__TASK TO COMPLETE__
Rewrite the stretch from the line containing "This screenshot has height=768, width=1366." through the line containing "should pyautogui.click(x=685, y=637).", replacing "At what coordinates" with "Which coordinates" and leaving everything else as it is.

__ENTRIES__
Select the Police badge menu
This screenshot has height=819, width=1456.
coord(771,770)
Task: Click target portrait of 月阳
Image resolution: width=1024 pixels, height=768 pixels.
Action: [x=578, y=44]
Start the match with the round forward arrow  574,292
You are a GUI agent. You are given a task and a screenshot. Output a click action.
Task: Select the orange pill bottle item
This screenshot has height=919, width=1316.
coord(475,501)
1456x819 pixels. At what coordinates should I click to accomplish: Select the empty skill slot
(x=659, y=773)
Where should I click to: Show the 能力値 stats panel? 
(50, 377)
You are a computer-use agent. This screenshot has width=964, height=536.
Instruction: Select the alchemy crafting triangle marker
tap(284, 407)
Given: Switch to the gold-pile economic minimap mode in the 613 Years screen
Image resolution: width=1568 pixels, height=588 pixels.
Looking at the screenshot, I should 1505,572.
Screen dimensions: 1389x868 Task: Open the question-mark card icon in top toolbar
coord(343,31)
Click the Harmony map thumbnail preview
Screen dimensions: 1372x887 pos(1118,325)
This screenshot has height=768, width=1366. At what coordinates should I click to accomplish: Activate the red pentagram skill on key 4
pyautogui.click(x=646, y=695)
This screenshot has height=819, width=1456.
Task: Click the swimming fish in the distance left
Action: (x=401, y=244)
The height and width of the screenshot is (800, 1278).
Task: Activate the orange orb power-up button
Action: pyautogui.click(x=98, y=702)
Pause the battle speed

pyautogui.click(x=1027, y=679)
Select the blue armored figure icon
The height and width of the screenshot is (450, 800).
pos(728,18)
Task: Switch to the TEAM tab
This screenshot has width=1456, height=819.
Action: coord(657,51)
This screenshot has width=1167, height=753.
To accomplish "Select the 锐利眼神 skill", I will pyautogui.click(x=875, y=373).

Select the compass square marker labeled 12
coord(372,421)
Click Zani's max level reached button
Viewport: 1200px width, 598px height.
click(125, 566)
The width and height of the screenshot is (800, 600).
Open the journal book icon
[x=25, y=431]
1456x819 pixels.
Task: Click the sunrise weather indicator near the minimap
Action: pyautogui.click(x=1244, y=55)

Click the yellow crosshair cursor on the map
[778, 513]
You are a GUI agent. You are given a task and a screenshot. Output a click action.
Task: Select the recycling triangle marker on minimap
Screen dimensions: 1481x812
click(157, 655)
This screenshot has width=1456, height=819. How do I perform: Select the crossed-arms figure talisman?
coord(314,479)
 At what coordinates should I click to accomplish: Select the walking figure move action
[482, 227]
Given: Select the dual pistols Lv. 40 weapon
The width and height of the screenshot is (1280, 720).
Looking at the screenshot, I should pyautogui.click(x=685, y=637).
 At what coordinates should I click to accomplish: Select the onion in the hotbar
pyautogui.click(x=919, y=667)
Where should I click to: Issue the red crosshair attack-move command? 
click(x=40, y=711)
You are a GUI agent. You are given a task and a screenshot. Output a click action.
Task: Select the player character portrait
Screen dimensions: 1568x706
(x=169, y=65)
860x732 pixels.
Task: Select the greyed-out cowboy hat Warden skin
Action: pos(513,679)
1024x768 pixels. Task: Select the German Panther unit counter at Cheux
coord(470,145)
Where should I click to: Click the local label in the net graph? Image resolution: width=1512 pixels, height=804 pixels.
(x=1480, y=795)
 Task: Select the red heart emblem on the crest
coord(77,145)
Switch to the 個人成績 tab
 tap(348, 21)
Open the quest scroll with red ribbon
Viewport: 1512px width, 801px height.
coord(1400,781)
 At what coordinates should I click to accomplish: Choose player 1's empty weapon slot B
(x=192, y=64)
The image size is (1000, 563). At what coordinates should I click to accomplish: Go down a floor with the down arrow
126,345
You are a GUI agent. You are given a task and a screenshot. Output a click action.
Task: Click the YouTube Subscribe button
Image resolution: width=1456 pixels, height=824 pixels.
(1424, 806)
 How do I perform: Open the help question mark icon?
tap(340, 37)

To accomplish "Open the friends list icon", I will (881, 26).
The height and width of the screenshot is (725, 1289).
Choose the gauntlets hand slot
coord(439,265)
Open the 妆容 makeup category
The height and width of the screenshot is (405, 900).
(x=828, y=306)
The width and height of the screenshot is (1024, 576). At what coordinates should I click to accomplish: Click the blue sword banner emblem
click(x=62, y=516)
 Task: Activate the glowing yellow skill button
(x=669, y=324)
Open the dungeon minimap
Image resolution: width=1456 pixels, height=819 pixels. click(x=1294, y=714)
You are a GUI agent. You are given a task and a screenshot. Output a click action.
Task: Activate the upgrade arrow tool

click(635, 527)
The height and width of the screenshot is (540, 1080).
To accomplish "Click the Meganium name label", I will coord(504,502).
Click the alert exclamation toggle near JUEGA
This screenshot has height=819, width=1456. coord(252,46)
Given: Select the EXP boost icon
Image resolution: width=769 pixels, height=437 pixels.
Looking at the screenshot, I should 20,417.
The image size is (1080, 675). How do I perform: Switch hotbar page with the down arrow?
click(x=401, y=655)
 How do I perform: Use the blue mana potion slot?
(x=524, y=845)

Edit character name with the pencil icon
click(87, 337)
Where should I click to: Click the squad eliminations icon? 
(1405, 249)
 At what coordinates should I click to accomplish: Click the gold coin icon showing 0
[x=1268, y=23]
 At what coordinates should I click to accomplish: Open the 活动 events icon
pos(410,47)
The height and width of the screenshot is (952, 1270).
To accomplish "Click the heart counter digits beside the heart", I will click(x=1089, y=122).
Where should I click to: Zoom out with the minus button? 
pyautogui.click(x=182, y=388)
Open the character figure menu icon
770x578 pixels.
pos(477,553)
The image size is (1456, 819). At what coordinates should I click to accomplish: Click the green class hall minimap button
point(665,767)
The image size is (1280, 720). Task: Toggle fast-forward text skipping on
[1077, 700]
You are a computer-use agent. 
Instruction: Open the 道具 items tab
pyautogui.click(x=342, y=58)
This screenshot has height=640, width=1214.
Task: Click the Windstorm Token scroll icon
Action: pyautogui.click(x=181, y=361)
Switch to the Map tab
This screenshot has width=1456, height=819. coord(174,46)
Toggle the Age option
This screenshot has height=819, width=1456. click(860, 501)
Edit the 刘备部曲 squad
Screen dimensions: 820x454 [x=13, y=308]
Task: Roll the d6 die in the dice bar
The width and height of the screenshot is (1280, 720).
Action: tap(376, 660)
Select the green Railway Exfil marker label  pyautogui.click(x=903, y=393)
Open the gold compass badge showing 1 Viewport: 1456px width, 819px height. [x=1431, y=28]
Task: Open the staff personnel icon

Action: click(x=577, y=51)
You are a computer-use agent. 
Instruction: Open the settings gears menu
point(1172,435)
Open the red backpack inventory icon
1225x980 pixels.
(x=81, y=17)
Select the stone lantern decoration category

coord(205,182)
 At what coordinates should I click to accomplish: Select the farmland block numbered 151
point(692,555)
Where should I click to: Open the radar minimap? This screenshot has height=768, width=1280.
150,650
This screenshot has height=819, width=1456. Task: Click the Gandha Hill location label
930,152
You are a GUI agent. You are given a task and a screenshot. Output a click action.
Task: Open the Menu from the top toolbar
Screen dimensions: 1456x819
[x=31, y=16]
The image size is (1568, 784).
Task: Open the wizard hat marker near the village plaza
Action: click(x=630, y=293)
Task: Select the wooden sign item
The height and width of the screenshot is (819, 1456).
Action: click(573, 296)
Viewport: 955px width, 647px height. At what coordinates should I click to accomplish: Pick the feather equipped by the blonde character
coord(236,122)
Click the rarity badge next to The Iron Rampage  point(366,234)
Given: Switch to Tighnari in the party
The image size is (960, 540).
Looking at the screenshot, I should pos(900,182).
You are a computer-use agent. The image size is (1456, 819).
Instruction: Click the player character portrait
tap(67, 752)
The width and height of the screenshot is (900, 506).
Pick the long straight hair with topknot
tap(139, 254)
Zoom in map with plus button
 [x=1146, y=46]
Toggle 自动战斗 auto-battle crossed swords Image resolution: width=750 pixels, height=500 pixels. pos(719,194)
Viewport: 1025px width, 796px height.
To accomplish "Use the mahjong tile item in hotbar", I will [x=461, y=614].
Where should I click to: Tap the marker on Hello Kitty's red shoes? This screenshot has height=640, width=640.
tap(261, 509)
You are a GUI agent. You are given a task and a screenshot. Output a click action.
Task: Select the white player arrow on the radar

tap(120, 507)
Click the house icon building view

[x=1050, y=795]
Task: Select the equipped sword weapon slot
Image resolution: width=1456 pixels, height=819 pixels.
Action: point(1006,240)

__TASK RESPONSE__
This screenshot has height=768, width=1366. Which coordinates should I click to accomplish: Activate the red pentagram skill on key 4
pyautogui.click(x=646, y=695)
This screenshot has height=819, width=1456.
Task: Click the swimming fish in the distance left
Action: (x=401, y=244)
The height and width of the screenshot is (800, 1278).
Task: Activate the orange orb power-up button
Action: pyautogui.click(x=98, y=702)
Pause the battle speed

pyautogui.click(x=1027, y=679)
Select the blue armored figure icon
The height and width of the screenshot is (450, 800).
pos(728,18)
Task: Switch to the TEAM tab
This screenshot has width=1456, height=819.
Action: coord(657,51)
This screenshot has width=1167, height=753.
To accomplish "Select the 锐利眼神 skill", I will pyautogui.click(x=875, y=373).

Select the compass square marker labeled 12
coord(372,421)
Click Zani's max level reached button
Viewport: 1200px width, 598px height.
click(125, 566)
The width and height of the screenshot is (800, 600).
Open the journal book icon
[x=25, y=431]
1456x819 pixels.
Task: Click the sunrise weather indicator near the minimap
Action: pyautogui.click(x=1244, y=55)

Click the yellow crosshair cursor on the map
[778, 513]
You are a GUI agent. You are given a task and a screenshot. Output a click action.
Task: Select the recycling triangle marker on minimap
Screen dimensions: 1481x812
click(157, 655)
This screenshot has width=1456, height=819. How do I perform: Select the crossed-arms figure talisman?
coord(314,479)
 Which coordinates should I click to accomplish: Select the walking figure move action
[482, 227]
Given: Select the dual pistols Lv. 40 weapon
The width and height of the screenshot is (1280, 720).
Looking at the screenshot, I should pyautogui.click(x=685, y=637).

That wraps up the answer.